For humans, Silver said, this difference could be crucial. Humans and chimps have similar gestation periods, which are fairly long when compared with other species. "Hare5 seems to promote the ability to create more neurons and increase brain size, which allows human brain development to take advantage of that," Silver said.
Indeed, previous studies have shown that human and chimp brains start off at the same developmental pace in the womb. But after 22 weeks, chimp brain growth levels off while human development continues.
Humans' brains are prepped for a lifetime of speech, complex social interaction, and deep critical thought that would be unheard of in any other species. But the study raises a question nearly as gripping as the origin of our own species' ability to think: Did Silver and her team develop a team of super genius mice?
"We're seeing differences in brain development, particularly in the structure of the brain that becomes the cerebral cortex," Silver said.
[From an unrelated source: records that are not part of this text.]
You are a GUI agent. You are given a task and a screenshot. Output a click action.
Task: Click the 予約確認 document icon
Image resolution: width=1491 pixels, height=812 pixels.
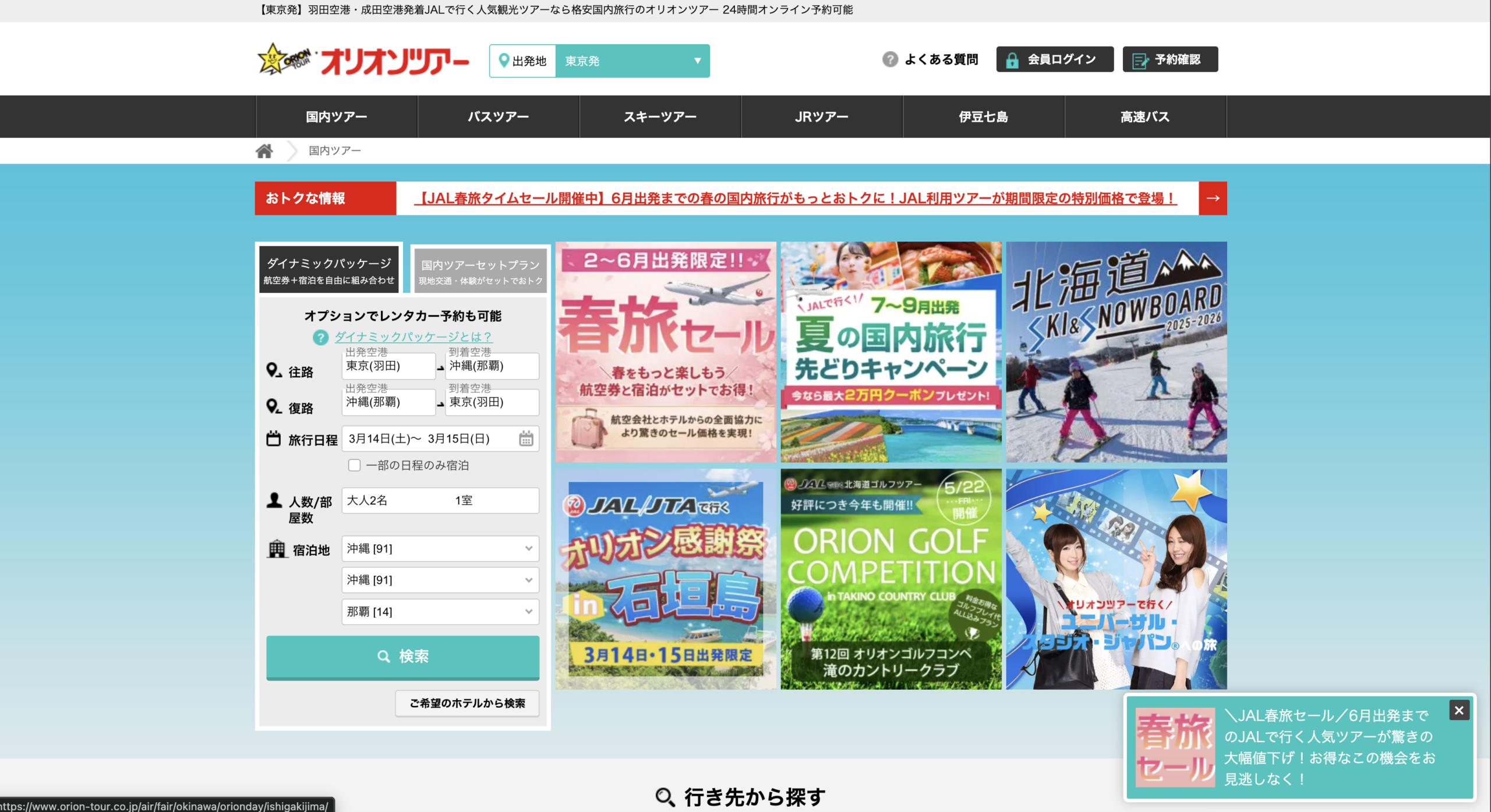(x=1140, y=60)
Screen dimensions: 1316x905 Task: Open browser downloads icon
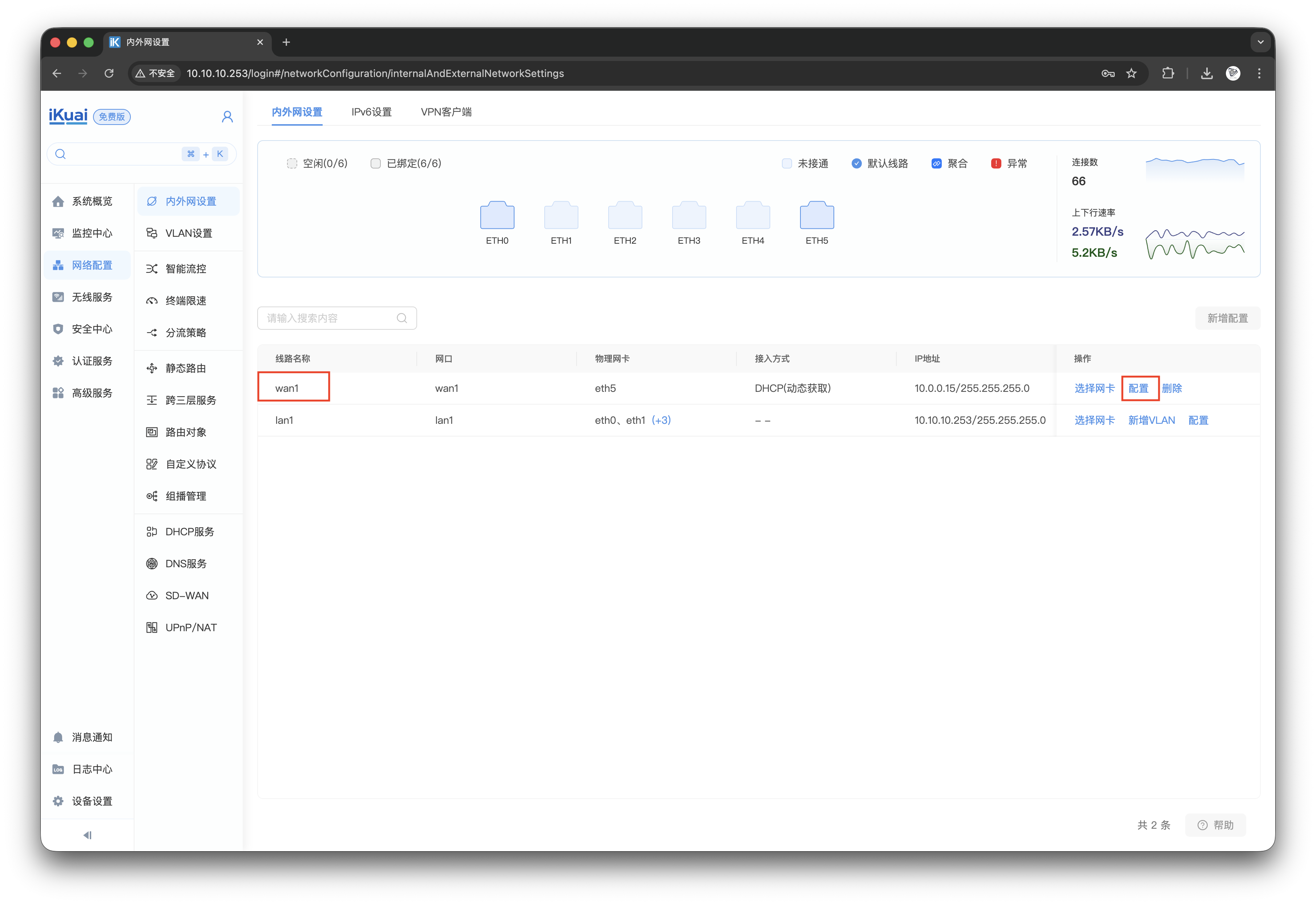click(x=1207, y=73)
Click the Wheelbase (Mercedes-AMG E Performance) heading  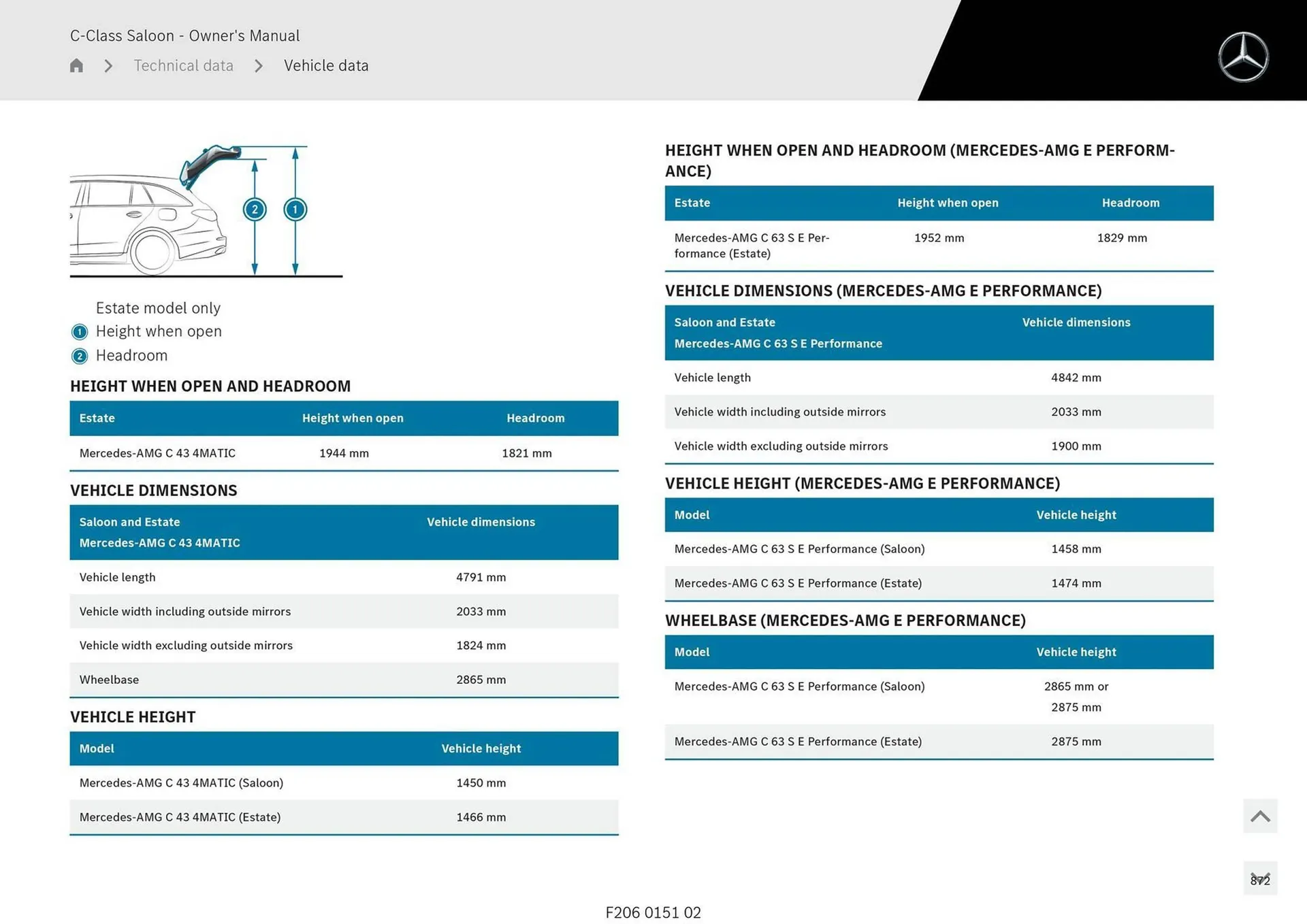[845, 621]
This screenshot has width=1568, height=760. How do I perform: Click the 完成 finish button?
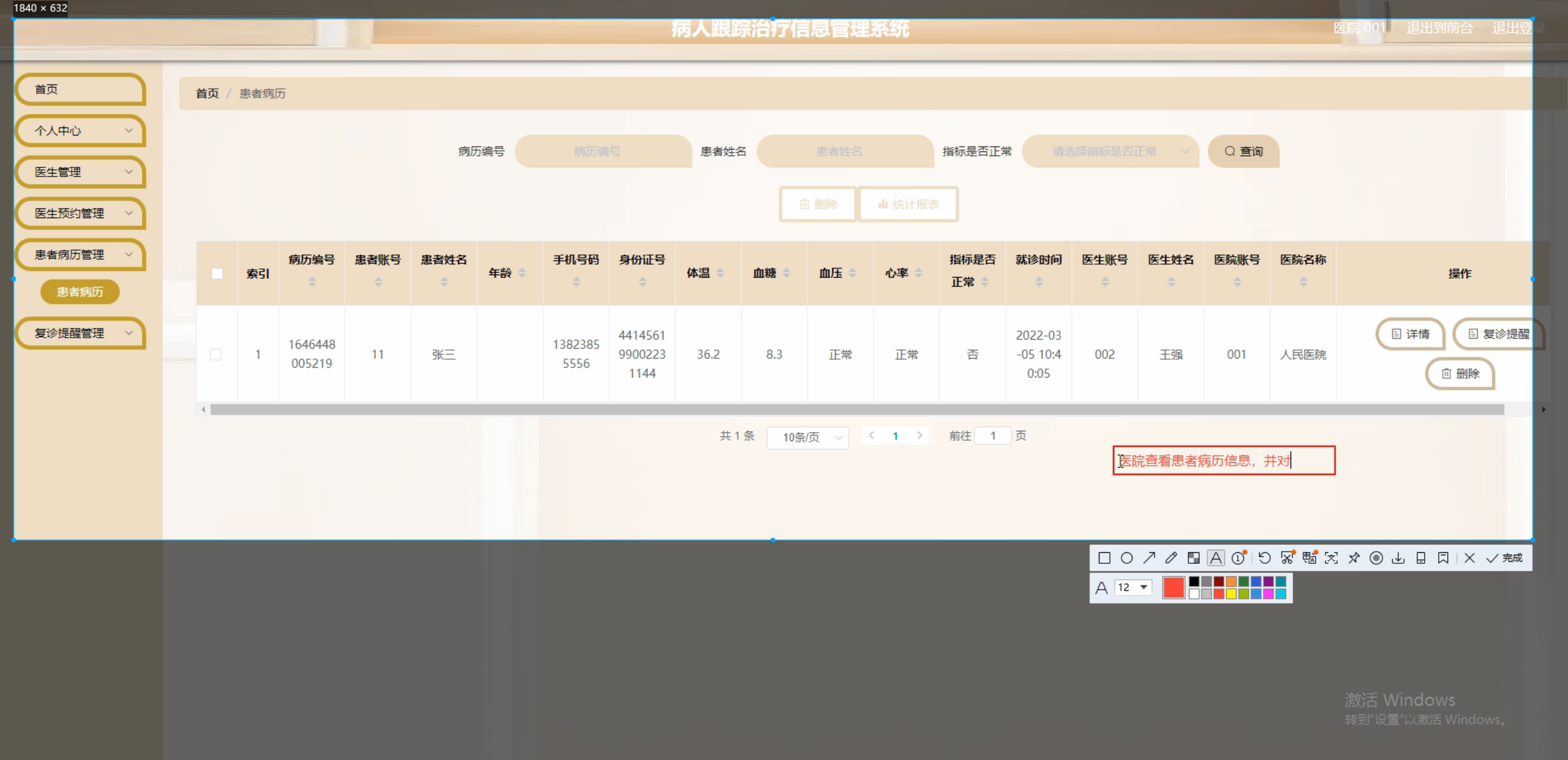tap(1504, 558)
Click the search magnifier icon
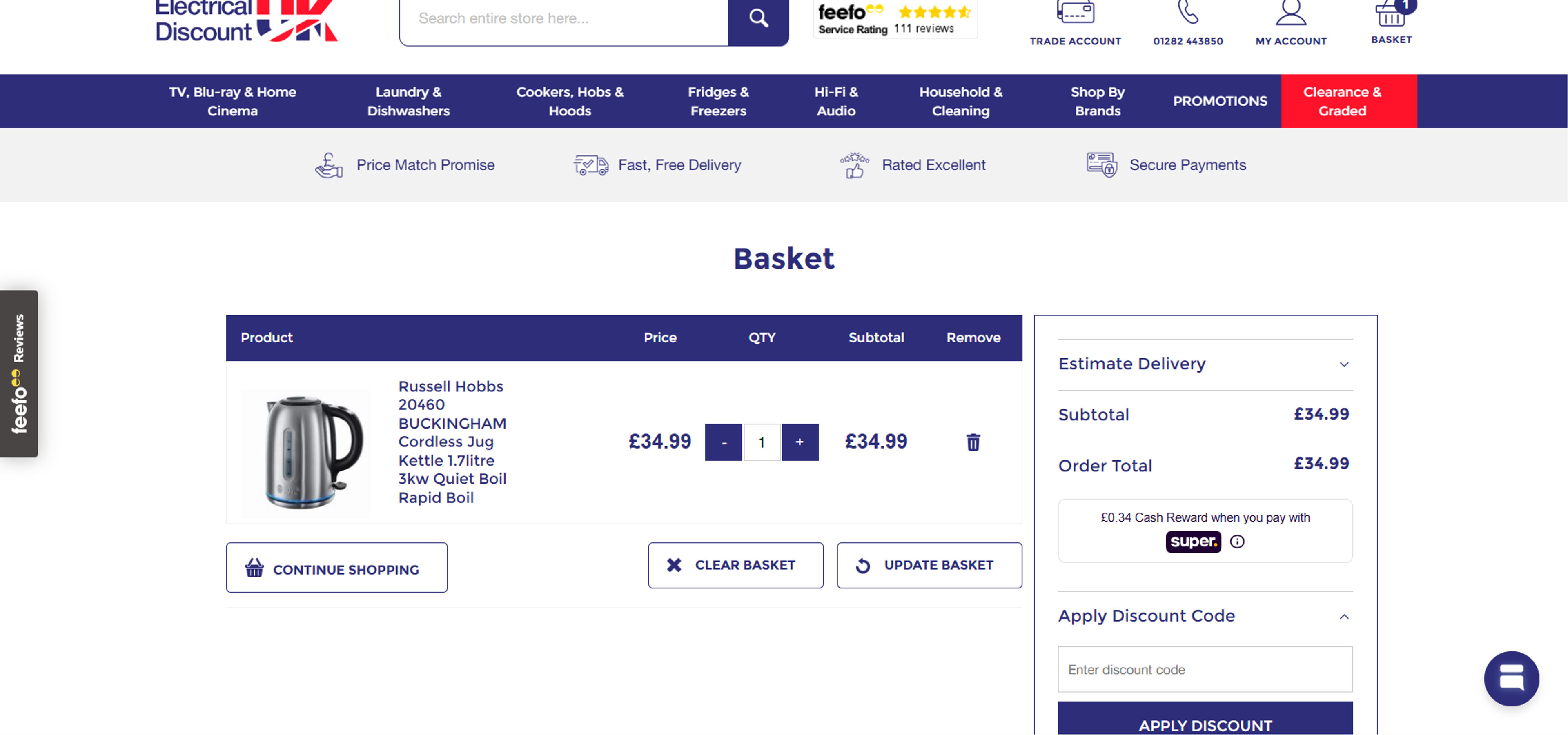 click(758, 18)
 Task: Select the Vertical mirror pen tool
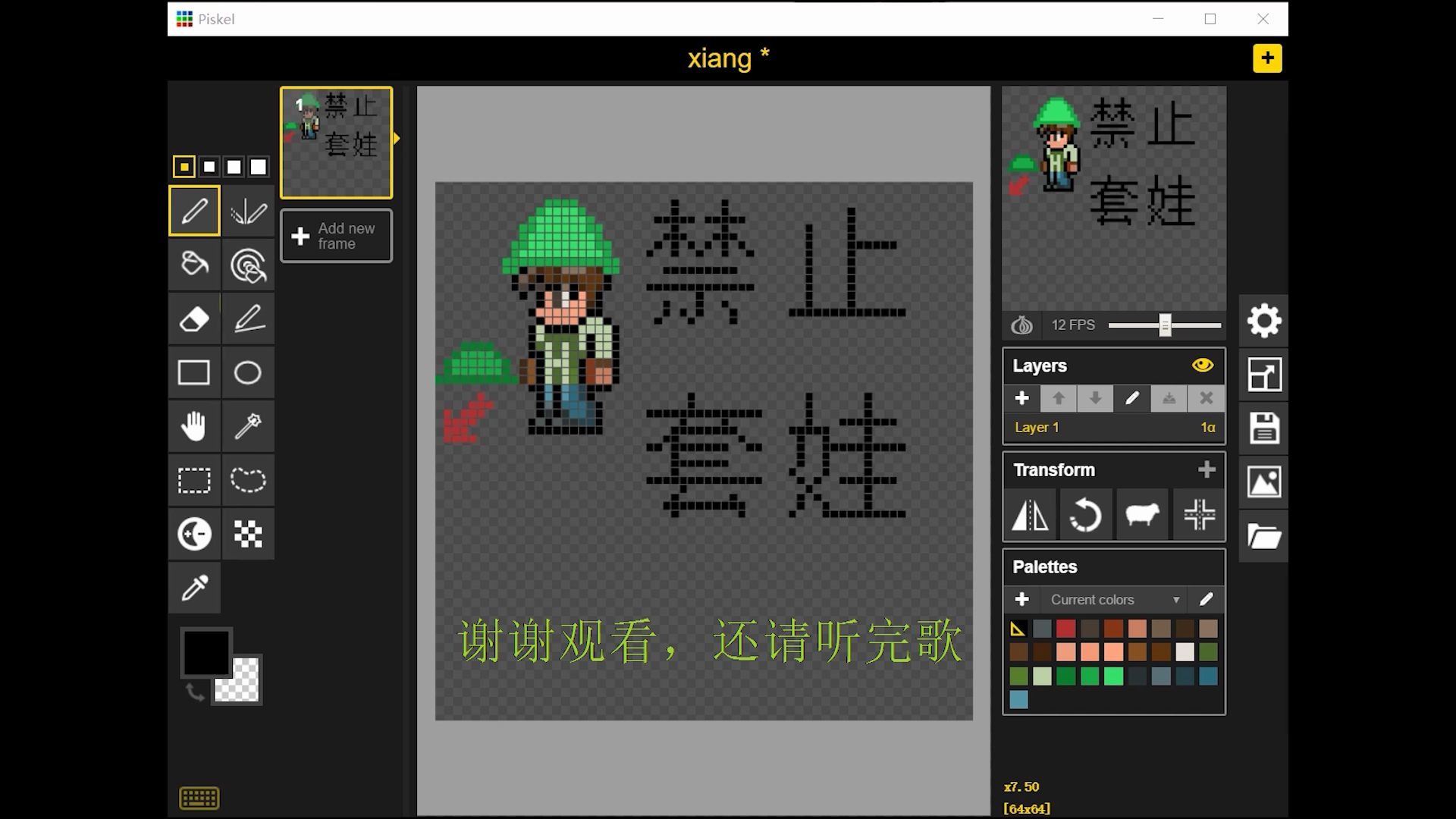[248, 211]
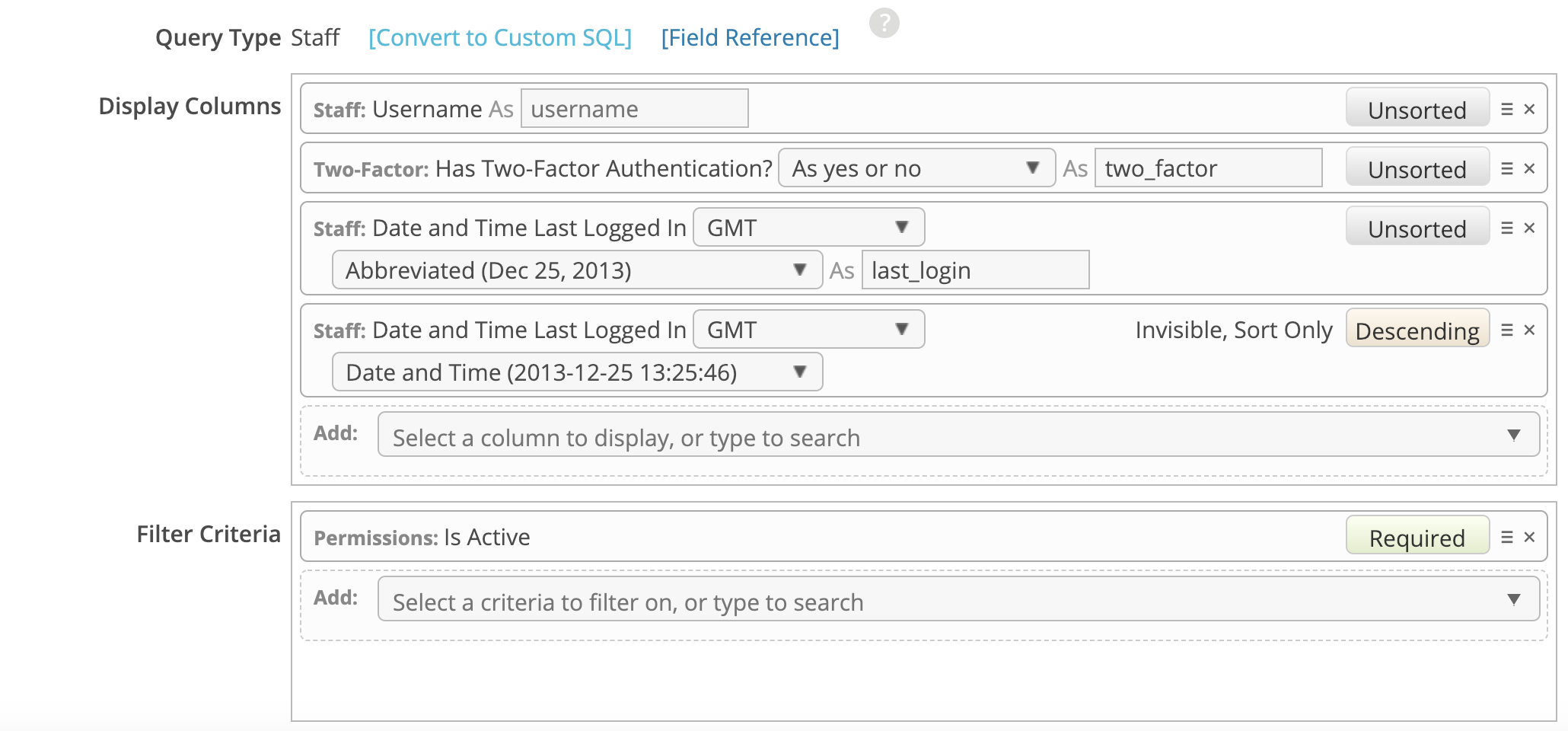Click the reorder handle on the Username row
Screen dimensions: 1568x731
1506,109
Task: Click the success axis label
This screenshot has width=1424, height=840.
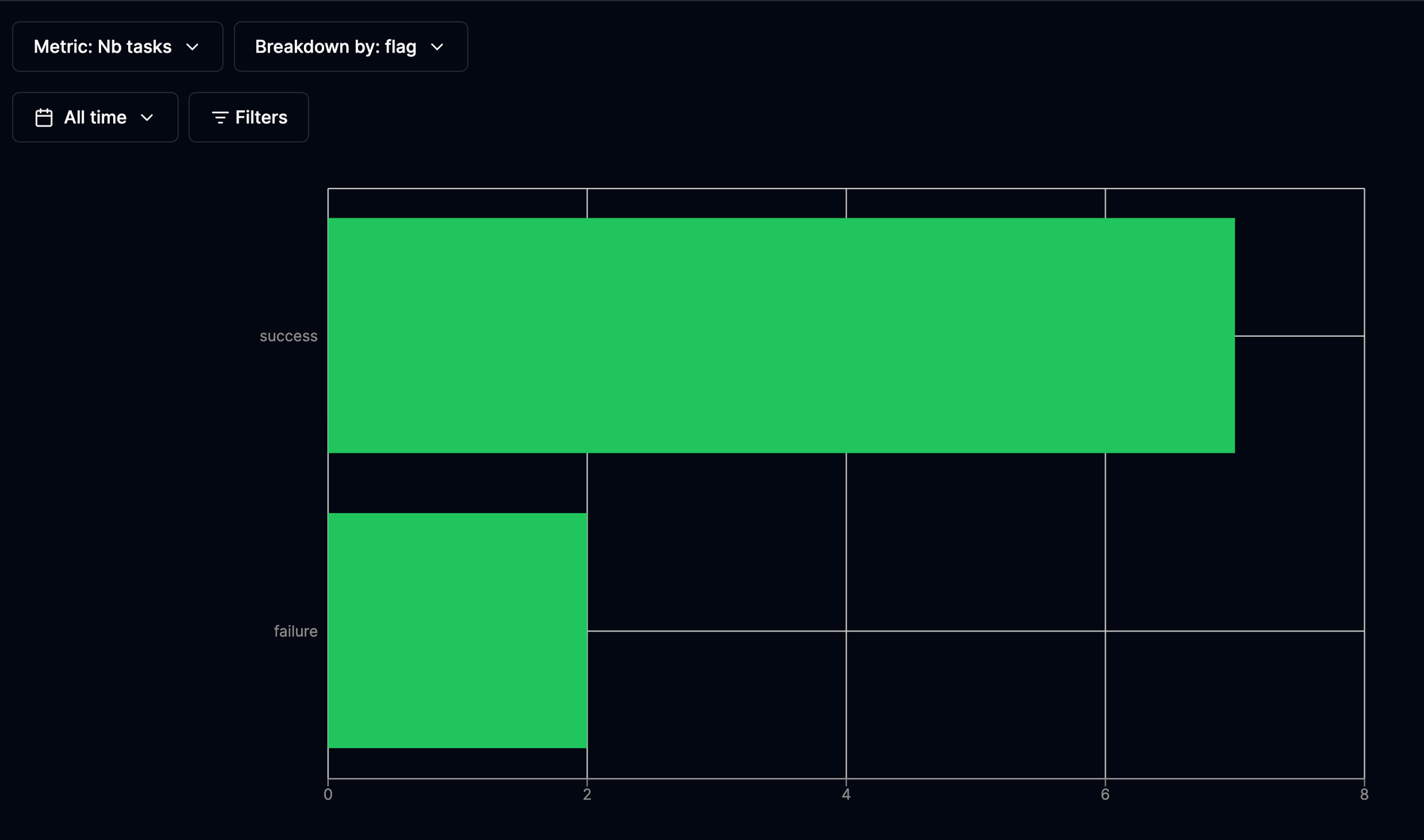Action: pyautogui.click(x=288, y=336)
The cerebral cortex has an important function in decision making and thought in humans. "We're definitely interested in testing whether it might affect memory or socialisation in mice," she said.
They'll need to figure out how the genes will change adult mouse brains, since this study focused on foetal development, but she hopes they can do behavioural tests on mice with human Hare soon.
To Silver, the biggest takeaway was that her team had barely scratched the surface.
"It really highlights that just a small difference in the regulatory regions of human DNA, even ones that don't really make a gene, … can have a big impact on how the brain is built and … how it functions," she said.